La película se aborda desde el más absoluto clasicismo de imágenes y encuadres. Estamos ante un pasado cercano que se advierte en ropas y vehículos, apenas 15 años nos contemplan y todo ha cambiado en la estética. Incluso estos periodistas de la insistencia parecen sacados de otra década más alejada, usan libretas, no llevan portátiles ni iphones, se mueven entre archivos y papeles, los abogados tienen los despachos atestados de expedientes, los juzgados parecen sacados de las oficinas de los hermanos Coen en El gran salto.
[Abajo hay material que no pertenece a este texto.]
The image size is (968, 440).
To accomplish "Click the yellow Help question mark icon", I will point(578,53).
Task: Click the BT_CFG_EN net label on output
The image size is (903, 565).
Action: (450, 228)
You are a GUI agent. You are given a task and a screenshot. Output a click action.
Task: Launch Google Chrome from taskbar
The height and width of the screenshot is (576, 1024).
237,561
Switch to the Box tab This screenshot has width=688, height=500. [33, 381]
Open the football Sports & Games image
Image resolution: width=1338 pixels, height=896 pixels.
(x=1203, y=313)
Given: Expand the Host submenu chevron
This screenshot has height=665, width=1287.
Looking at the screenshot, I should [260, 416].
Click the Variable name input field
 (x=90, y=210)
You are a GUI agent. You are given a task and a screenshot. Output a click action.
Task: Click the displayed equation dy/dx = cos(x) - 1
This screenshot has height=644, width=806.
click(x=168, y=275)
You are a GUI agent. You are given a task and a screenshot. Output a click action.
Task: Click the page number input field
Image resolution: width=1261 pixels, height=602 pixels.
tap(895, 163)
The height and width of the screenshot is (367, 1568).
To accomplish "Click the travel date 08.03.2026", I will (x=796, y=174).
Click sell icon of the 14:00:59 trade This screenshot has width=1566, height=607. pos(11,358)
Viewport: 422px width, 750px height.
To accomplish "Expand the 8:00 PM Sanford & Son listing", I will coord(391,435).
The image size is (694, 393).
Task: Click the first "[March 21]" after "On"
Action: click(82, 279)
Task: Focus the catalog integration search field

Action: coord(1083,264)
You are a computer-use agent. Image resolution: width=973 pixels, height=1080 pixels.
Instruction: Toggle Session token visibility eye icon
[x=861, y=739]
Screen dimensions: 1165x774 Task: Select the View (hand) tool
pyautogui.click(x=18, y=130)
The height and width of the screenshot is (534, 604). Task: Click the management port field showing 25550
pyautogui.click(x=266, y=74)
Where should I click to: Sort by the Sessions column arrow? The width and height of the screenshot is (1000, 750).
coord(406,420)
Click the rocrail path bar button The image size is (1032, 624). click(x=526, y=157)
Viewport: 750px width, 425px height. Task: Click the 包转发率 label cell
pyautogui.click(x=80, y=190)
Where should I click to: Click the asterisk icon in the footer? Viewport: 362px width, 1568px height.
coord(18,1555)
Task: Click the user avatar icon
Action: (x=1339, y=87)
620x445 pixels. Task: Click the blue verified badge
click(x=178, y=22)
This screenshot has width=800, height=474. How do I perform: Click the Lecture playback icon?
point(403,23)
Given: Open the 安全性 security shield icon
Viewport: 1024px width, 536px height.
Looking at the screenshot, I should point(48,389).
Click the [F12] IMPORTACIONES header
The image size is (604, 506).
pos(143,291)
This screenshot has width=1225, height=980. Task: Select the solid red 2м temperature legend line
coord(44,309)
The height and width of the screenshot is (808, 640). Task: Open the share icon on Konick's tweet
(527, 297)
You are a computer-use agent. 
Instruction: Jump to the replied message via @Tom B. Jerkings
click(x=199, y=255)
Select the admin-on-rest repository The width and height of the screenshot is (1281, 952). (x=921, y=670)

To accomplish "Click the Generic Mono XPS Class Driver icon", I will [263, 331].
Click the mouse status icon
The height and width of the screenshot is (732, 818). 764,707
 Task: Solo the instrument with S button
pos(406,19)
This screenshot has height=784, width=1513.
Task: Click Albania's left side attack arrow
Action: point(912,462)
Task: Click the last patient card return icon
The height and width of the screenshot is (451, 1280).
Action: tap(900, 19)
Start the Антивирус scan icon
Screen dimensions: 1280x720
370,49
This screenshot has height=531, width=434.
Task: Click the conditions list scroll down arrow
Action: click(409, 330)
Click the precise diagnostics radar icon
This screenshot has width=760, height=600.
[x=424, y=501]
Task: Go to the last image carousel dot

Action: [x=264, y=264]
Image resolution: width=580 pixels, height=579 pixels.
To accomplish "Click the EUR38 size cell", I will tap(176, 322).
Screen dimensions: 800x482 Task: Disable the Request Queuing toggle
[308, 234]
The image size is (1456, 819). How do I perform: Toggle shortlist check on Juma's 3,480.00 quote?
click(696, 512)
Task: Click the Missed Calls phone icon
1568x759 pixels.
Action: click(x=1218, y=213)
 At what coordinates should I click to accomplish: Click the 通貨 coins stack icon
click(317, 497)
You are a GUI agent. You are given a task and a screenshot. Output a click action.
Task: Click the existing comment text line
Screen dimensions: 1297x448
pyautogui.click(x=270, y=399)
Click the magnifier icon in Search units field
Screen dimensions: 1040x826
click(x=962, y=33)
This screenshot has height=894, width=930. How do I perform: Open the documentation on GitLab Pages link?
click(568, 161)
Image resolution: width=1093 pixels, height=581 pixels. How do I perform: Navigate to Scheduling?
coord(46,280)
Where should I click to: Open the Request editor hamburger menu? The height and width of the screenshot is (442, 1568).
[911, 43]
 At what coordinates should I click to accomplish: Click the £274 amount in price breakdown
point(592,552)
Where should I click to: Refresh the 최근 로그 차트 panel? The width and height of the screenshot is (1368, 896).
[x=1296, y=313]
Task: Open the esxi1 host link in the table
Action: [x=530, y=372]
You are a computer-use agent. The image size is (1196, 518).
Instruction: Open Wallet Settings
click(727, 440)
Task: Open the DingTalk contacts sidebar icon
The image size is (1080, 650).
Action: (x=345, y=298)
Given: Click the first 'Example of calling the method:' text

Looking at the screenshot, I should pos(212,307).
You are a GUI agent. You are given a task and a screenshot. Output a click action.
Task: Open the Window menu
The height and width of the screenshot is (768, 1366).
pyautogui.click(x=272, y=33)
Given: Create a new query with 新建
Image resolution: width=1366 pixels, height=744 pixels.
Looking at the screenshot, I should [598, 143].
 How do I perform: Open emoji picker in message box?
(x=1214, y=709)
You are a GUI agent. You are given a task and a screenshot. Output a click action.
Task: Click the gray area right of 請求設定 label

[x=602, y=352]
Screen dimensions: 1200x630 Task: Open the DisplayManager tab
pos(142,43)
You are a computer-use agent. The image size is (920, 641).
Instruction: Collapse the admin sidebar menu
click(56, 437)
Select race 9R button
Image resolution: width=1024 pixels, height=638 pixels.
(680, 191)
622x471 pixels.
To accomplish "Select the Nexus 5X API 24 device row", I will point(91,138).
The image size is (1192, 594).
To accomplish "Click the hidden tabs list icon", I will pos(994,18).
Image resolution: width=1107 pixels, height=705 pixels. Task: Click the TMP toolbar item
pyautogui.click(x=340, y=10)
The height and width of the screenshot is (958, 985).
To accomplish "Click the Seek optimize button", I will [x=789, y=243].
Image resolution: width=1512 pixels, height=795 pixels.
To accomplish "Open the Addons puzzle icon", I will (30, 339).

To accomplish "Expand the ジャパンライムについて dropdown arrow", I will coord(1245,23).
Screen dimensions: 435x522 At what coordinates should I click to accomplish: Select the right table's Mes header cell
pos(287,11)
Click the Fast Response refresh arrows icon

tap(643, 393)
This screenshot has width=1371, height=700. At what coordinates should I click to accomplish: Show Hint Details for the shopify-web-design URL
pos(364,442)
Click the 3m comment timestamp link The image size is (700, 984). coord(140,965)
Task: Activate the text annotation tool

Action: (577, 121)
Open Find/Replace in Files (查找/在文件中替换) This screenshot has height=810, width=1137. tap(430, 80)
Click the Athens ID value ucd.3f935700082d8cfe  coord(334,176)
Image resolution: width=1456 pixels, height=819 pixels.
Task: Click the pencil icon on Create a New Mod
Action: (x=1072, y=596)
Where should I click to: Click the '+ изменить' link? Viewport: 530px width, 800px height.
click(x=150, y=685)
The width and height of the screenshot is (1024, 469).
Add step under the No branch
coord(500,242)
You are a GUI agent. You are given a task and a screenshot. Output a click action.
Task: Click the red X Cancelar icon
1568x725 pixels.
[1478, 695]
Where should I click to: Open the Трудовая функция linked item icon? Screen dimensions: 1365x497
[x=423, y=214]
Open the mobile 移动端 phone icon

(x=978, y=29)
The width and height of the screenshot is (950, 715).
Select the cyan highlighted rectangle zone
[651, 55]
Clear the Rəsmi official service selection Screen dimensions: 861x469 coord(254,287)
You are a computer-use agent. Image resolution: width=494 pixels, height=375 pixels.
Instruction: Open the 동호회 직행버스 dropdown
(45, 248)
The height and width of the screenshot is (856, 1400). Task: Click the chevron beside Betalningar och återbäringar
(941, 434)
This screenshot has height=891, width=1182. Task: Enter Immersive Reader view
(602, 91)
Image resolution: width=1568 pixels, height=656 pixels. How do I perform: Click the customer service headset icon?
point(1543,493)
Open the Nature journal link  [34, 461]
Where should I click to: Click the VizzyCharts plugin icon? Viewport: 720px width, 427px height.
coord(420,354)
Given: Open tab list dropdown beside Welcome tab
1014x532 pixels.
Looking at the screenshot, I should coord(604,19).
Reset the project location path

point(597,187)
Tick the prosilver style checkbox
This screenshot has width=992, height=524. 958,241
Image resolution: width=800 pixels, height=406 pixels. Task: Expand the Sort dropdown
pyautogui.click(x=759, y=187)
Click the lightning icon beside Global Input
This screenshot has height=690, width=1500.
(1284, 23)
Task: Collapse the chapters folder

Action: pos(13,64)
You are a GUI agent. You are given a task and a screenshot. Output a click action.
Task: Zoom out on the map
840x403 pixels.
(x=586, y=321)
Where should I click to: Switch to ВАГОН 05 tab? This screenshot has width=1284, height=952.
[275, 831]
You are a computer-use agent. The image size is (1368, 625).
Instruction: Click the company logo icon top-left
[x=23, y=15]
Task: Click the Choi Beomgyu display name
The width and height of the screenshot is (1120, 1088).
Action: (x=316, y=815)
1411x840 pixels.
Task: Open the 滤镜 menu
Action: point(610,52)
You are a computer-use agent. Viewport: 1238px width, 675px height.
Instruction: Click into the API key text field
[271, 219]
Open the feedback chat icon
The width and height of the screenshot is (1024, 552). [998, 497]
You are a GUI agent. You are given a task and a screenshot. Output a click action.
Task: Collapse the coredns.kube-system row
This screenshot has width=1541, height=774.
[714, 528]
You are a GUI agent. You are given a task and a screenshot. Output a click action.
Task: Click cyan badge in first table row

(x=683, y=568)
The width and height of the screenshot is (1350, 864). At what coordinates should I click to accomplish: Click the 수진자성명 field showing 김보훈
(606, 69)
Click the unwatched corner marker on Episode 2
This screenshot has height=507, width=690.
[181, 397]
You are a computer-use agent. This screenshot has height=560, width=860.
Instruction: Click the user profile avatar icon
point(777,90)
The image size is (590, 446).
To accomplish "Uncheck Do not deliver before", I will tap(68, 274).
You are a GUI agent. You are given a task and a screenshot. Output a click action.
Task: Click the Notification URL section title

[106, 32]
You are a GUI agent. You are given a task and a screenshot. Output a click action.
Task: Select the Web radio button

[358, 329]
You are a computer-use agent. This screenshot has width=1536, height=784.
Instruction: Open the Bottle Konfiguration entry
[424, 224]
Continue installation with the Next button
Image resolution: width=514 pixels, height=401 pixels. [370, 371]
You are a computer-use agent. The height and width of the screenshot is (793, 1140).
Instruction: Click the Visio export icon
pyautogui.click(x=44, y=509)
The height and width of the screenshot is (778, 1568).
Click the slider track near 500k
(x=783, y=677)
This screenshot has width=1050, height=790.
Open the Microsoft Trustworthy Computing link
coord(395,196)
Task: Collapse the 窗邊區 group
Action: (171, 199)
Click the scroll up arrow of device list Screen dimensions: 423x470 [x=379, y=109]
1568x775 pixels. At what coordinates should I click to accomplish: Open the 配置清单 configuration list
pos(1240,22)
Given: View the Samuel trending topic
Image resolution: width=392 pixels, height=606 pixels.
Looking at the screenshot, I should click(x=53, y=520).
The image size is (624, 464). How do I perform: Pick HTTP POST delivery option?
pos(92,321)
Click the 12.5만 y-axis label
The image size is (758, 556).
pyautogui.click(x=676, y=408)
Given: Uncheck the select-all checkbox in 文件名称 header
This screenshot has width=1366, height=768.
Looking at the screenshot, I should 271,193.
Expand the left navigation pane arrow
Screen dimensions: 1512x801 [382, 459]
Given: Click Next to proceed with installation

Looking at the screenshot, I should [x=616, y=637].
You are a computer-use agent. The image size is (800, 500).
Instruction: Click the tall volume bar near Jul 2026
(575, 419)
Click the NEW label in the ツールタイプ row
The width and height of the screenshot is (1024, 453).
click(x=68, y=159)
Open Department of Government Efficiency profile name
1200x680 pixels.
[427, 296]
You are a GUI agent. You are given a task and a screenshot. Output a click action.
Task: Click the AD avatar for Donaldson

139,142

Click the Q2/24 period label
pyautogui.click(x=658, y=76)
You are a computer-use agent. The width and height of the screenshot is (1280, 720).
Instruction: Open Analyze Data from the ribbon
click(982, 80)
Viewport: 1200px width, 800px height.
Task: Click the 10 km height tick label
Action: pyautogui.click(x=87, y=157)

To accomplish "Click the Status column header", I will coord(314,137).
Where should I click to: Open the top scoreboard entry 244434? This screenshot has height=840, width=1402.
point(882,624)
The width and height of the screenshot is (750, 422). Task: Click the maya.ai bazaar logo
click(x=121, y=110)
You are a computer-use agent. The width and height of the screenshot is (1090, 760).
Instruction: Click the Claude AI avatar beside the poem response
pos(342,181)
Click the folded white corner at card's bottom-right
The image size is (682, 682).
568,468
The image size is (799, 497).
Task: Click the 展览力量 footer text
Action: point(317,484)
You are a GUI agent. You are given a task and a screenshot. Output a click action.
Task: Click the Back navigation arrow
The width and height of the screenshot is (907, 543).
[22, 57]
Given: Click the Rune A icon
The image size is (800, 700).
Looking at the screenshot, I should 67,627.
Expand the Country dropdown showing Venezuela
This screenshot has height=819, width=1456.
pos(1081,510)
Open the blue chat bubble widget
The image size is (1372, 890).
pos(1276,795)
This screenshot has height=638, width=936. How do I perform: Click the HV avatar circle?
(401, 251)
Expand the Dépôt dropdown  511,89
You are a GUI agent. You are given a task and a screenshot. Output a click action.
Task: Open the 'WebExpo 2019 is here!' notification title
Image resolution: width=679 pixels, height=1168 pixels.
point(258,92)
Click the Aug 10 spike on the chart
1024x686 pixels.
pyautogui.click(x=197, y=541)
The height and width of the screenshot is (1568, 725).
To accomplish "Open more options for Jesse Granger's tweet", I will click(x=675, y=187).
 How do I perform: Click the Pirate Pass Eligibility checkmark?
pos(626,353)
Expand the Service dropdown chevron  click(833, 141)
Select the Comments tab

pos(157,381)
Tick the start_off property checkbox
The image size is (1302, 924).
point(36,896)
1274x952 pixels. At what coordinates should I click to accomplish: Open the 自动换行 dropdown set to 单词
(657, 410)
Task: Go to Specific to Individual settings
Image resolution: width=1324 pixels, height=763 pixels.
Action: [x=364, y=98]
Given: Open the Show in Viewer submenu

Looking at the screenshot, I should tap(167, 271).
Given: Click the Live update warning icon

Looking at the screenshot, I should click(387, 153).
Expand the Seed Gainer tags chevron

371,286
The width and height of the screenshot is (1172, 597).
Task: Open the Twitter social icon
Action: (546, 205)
Todo es añejo, menos la historia, una historia que cíclicamente se reproduce, y a la vista están los títulos finales y la rápida sucesión de ciudades en las que han ocurrido hechos similares con muy pocas consecuencias penales, menos aún en un país como EEUU donde el dinero, y la iglesia católica tiene mucho, puede hacer callar las acciones penales. McCarthy consigue reflejar perfectamente la ansiedad y la paciencia, la ansiedad de los reporteros que han conseguido el documento definitivo y quieren publicar a toda costa antes de perder la exclusiva, y la paciencia de quien tiene cuentas con el pasado y no quiere solamente acreditar un caso de connivencia, sino llegar lo más cerca posible de contar con pruebas de esos 90 casos con más de 1000 víctimas.
Valorar el daño que se puede hacer revelando la verdad, asumir que la fe es una cuestión muy frágil que actos como estos pueden fulminar, diferenciar las responsabilidades, oir a las víctimas y darles la credibilidad negada durante décadas, recuperar a los que no lo soportaron y pusieron fin a su vida, desenmascarar a quienes en despachos juegan con la sensibilidad y la vida de los demás amparándose en siglos de tradición y oscurantismo… todo esto son cosas que, gracias al guión e imágenes de McCarthy, la música de Howard Shore, la fotografía de Masanobu Takayanagi y la interpretación solvente y ajustada de Michael Keaton, Mark Ruffalo, Rachel McAdams, Liev Schreiber, Billy Crudup, John Slattery o Stanley Tucci se consiguen plenamente. Una gran muestra de cine político, no hay mucho más que decir, ni que exigir. Hay que ver y removerse en el asiento tomando conciencia de cuánto se nos oculta y con cuánto se nos engaña.